Thanks to my dear friend Eddie for introducing me to this:



Now, I'm the first person to complain about Twitter. I never understood the point--yes, some people use it for quick news blasts, sometimes your friends say something funny (theoretically, that is; I'm not actually on Twitter). But honestly? People do not need to know the minutiae of your existence. No matter who you are--celebrity, journalist, accountant, or copy machine from an awesome show--your life is probably not that interesting. The people who do seem to care about Ashton Kutcher's Tweets are, I'm sorry, the sort of people with whom I do not wish to interact.

But Twitter just recently blew the fuck up. Before that, there was Facebook. I loved Facebook. Way easier to keep in touch with people than, say, via e-mail. And the introduction of status updates was kind of fun for a while, too. I'd put up random ones like "...is dead" or some apropos song lyric. I never put up actual locations or said what I was actually doing at the time because, um, who cares? Yes, I would roll my eyes whenever I saw someone using it in that exhibitionistic way, but it was easy enough to ignore. Of course, the new Facebook design makes it impossible to ignore, so thanks for fucking that up, Faceberg.

Even before Facebook, though, people had this compulsive need to share shit about their life to people who are, essentially, strangers. See: Xbox Live.

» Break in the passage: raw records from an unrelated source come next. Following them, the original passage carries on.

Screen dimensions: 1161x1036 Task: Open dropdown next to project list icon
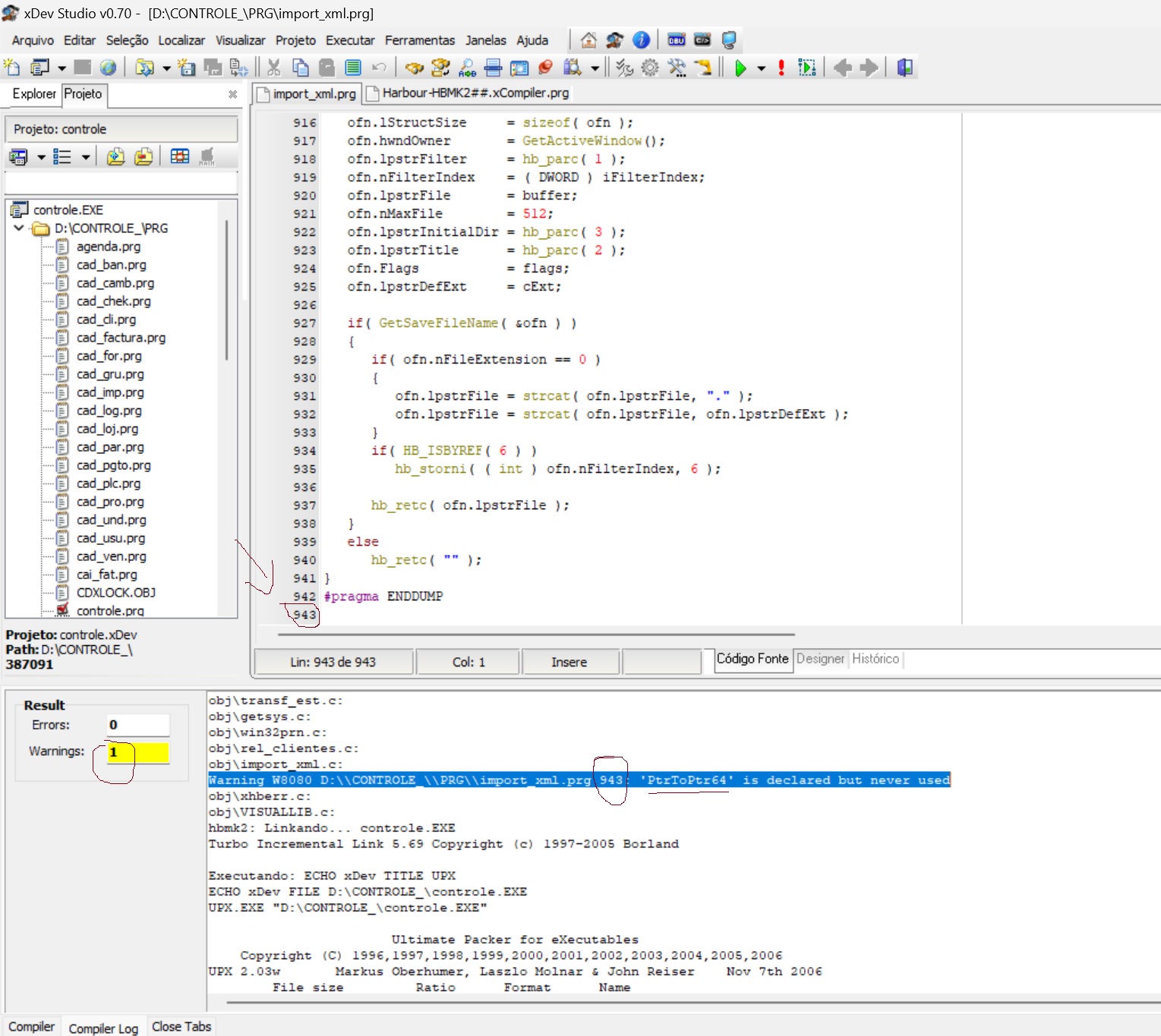tap(86, 157)
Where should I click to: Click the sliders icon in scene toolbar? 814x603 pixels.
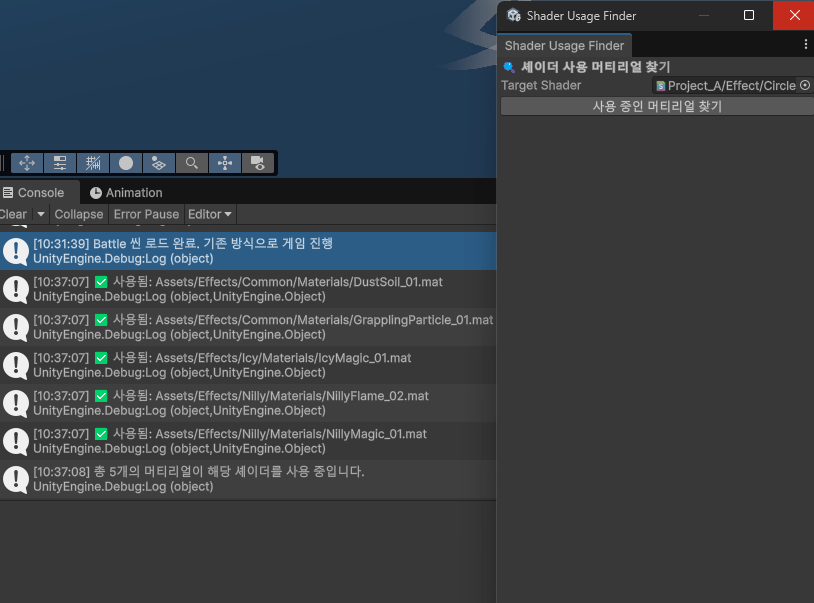(60, 163)
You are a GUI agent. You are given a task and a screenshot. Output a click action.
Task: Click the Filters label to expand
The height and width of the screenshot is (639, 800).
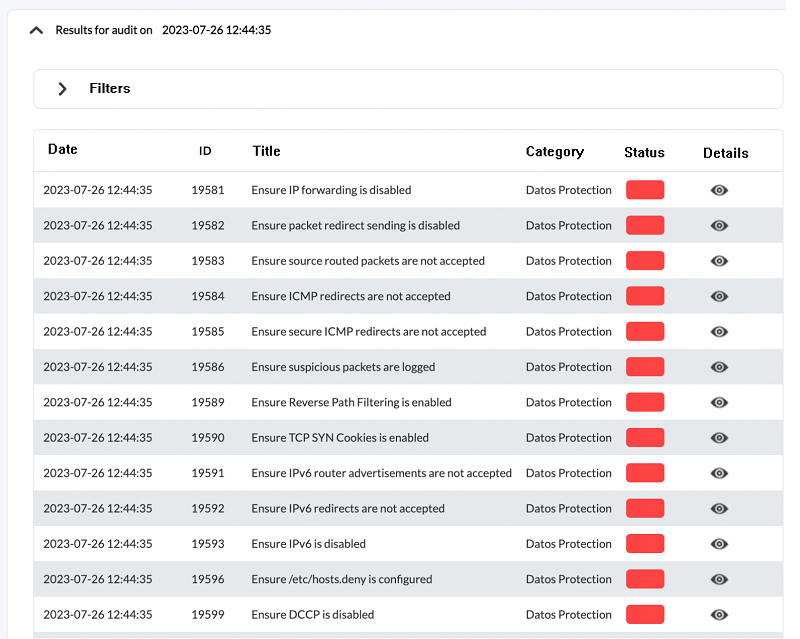pos(110,88)
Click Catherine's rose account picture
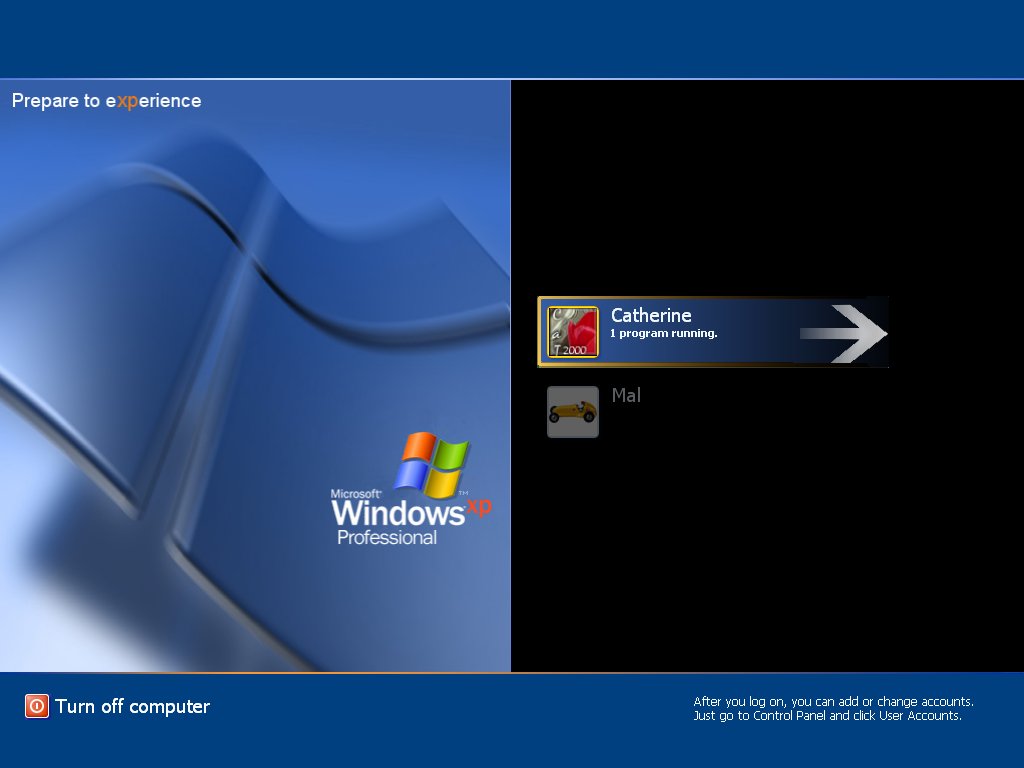 [x=572, y=331]
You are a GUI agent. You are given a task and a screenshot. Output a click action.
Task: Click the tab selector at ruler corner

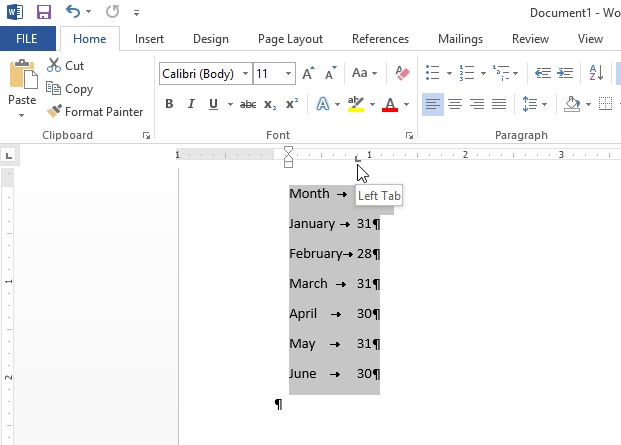[8, 155]

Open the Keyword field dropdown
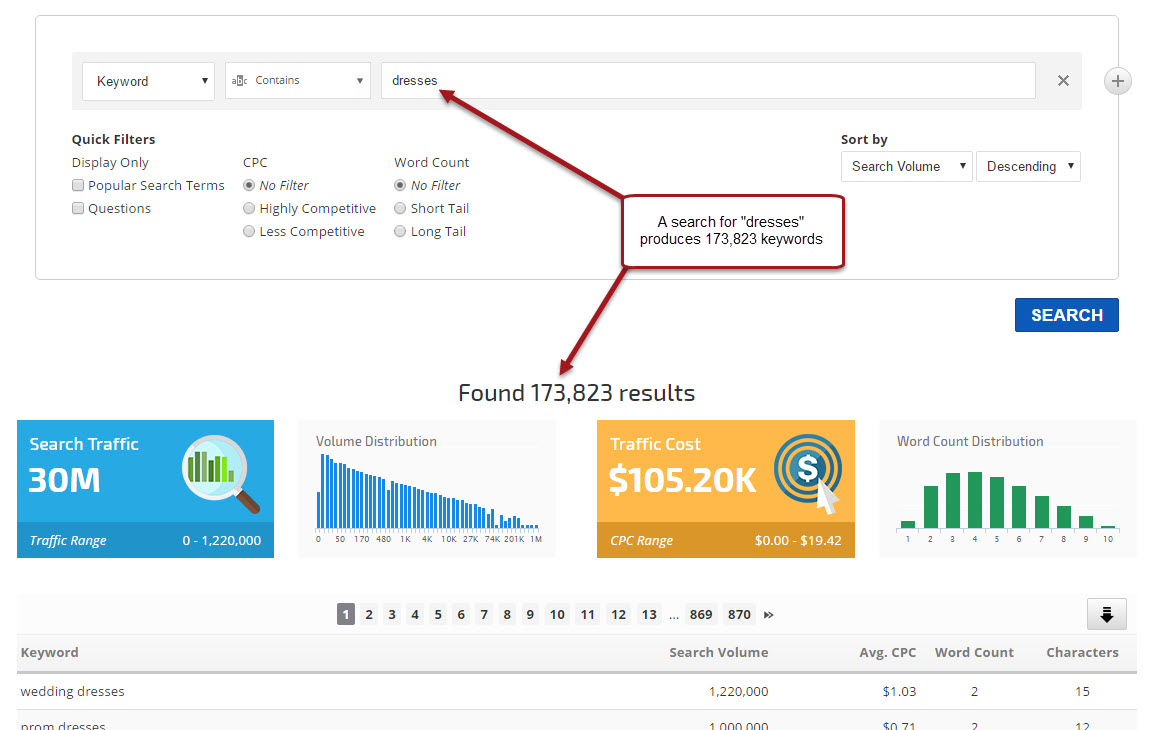pyautogui.click(x=148, y=81)
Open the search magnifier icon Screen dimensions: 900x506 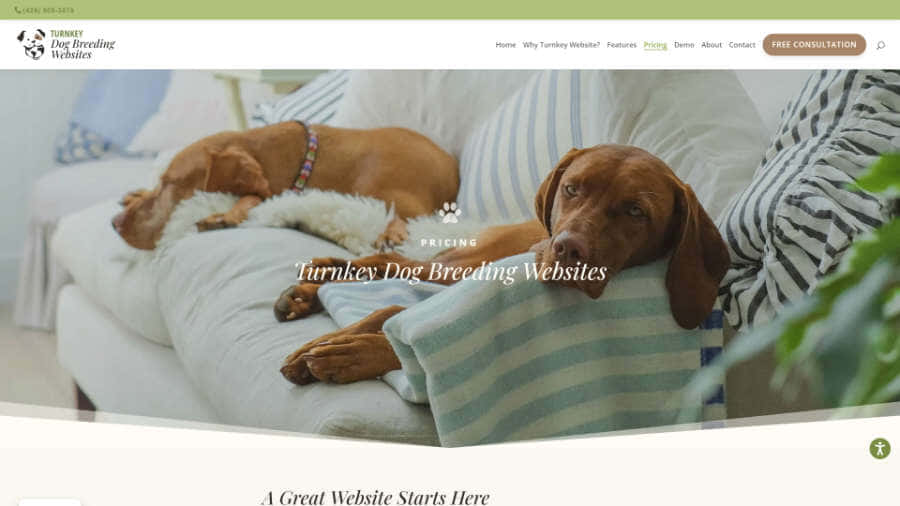(880, 45)
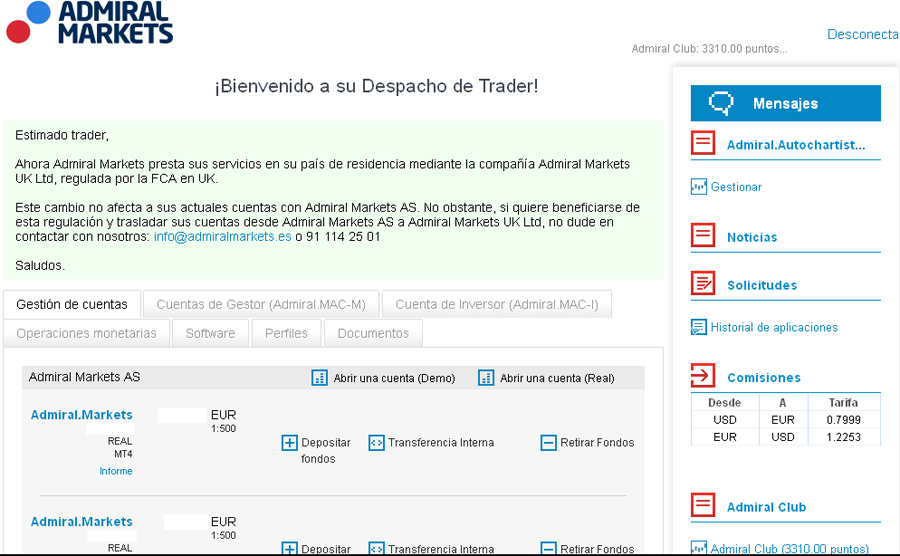The height and width of the screenshot is (556, 900).
Task: Open a Real account via Abrir una cuenta (Real)
Action: click(547, 378)
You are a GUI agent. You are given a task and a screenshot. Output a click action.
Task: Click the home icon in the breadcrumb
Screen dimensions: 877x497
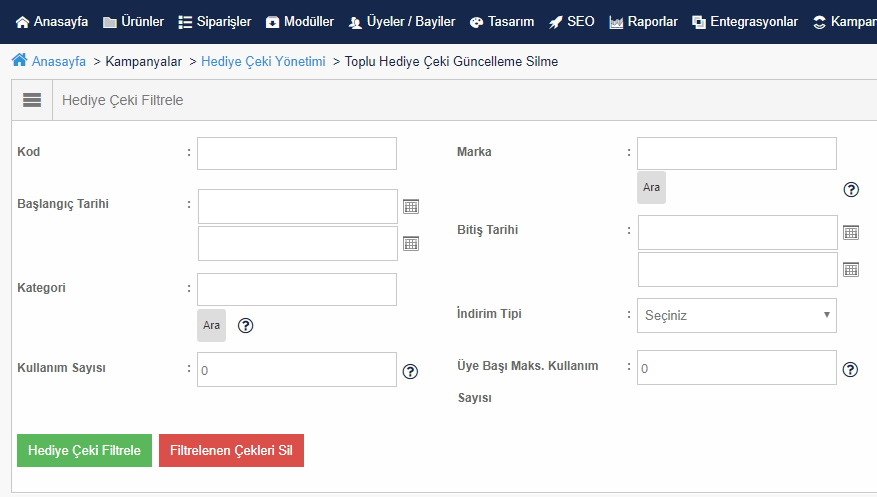20,60
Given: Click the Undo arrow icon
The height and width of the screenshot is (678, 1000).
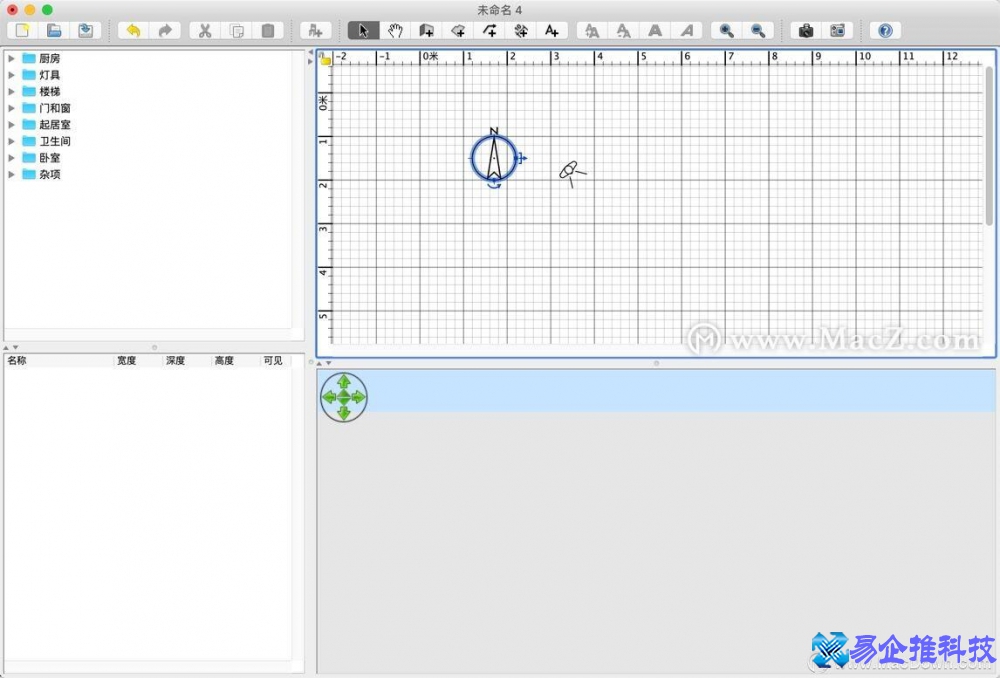Looking at the screenshot, I should (x=133, y=30).
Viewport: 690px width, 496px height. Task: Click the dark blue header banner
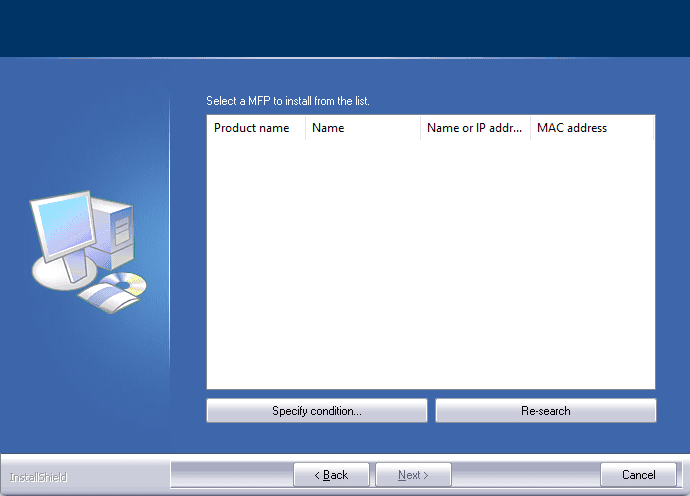pyautogui.click(x=345, y=28)
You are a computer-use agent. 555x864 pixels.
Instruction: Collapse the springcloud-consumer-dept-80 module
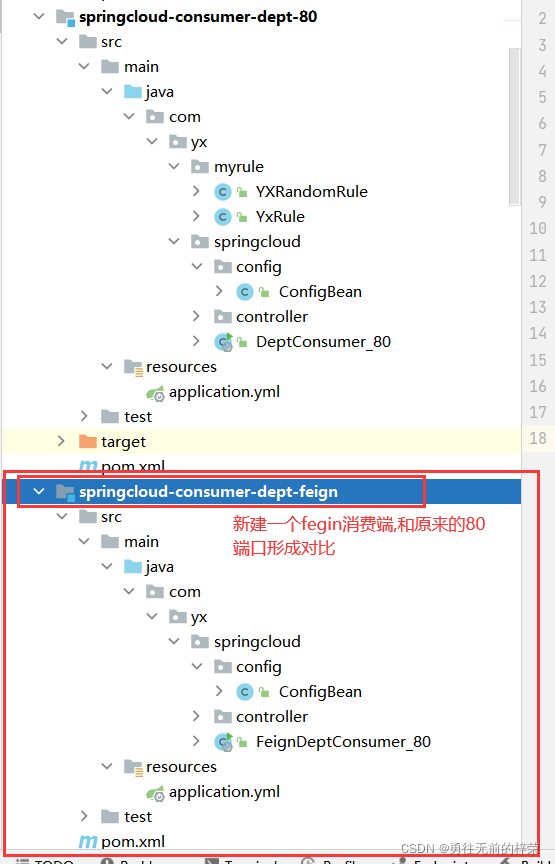click(39, 17)
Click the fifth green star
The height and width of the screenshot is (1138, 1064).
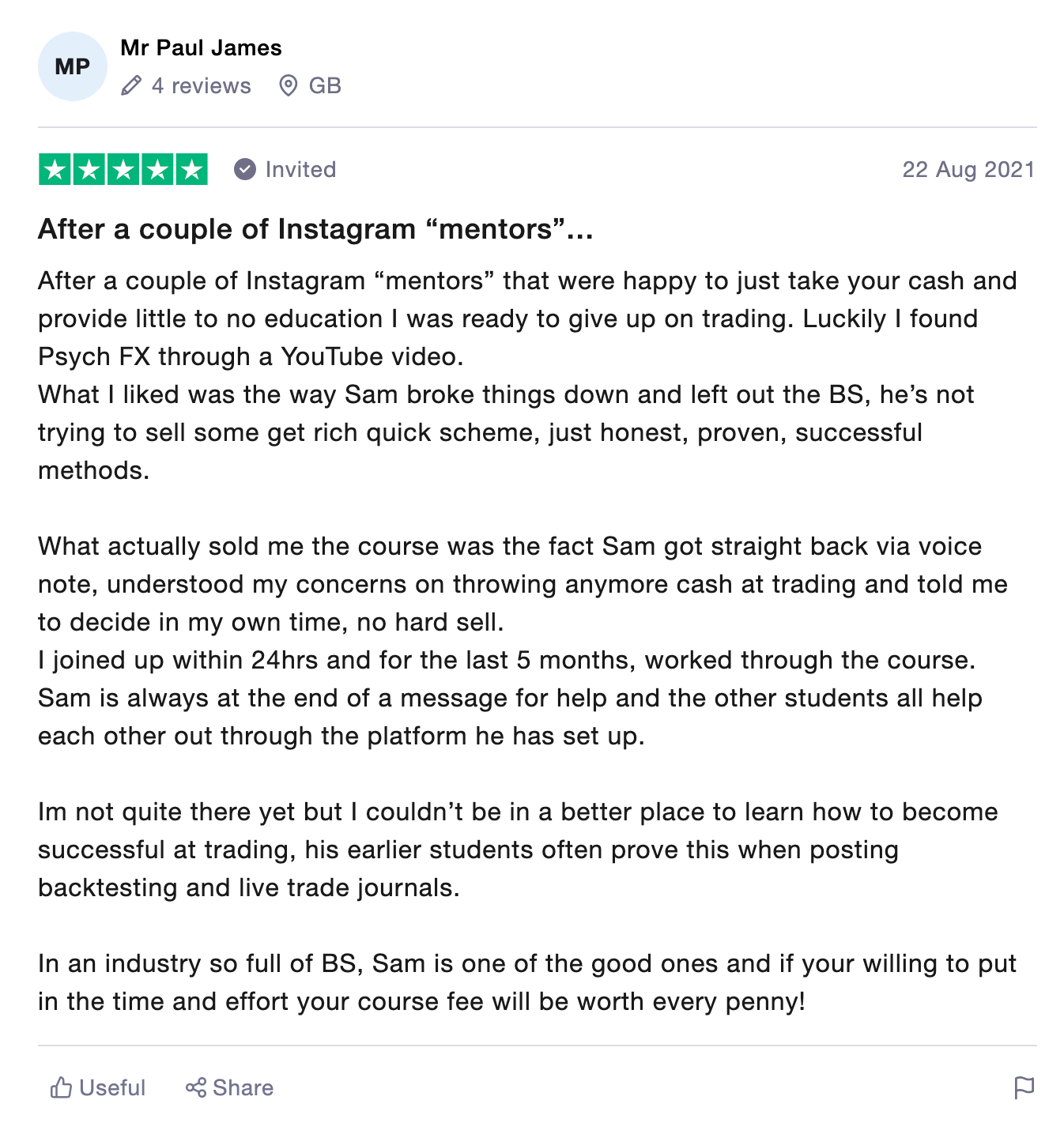point(192,170)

That leads me to believe this is a generational thing. If Generation X was the "me" generation, then we, the so-called "Millennials" (God I hate that term) are the "me, me, me!" generation. Life is no longer about connecting with people and interacting with them in a meaningful fashion; it's about people seeing you interacting with people on an entirely superficial, fictional level. It's like throwing a surprise party for someone, but inviting only your friends instead of theirs. You don't want to see the look of surprised joy on your friend's face, you want to see your friends' reactions when you tell them about this great thing you're doing for someone else.

And that just makes me sad.

Monday, March 9, 2009

You've Got Facebook

So, Nielsen and THR say social networking is pwning e-mail. To which I say: Duh.

That horrible "Business Exchange" travesty aside, this is actually a good thing. I've never understood why online advertising hasn't been nearly as successful as print advertising was in its heyday (this is a good study about that), and I think that's one of the reasons why most magazines still have horrible sites. (Look, God knows I love EW, and PopWatch is a great blog, but I still hate the way the homepage looks. And, full disclosure, I used to work there and write for PopWatch.)

I still mostly try to keep work and Facebook separate (though everyone at EW was so chill, I broke that rule for them), but the fact is, it's the best way to casually keep in contact with people. The beauty of the internet (yeah, I refuse to capitalize it) is its innately casual nature. Plus, you get the benefit of other people seeing you interacting. It's like, after years of making fun of computer nerds for sitting inside and not having friends, everyone decided to go about being as public with their affection as possible. Since, ultimately, we're a deeply voyeuristic society, it all turns into this ridiculous (but sometimes entertaining) circle-jerk of internet activity. Now you know why I don't Twitter.

This is why I firmly believe what my favorite TWoP recapper Jacob says about it: "The internet actually is just a very large bathroom wall, and anybody who cares about this shit or goes after their employees based on it has bigger problems than their basic inability to understand how the world works." Amen, sir. (For ruminations on why people treat the internet like a bathroom wall in the first place, please see John Gabriel's Greater Internet Fuckwad Theory.)

Maybe that's why advertisers still aren't sold on the online thing? Too many fuckwads? But you'd think those fuckwads would buy more stuff. Hmmm...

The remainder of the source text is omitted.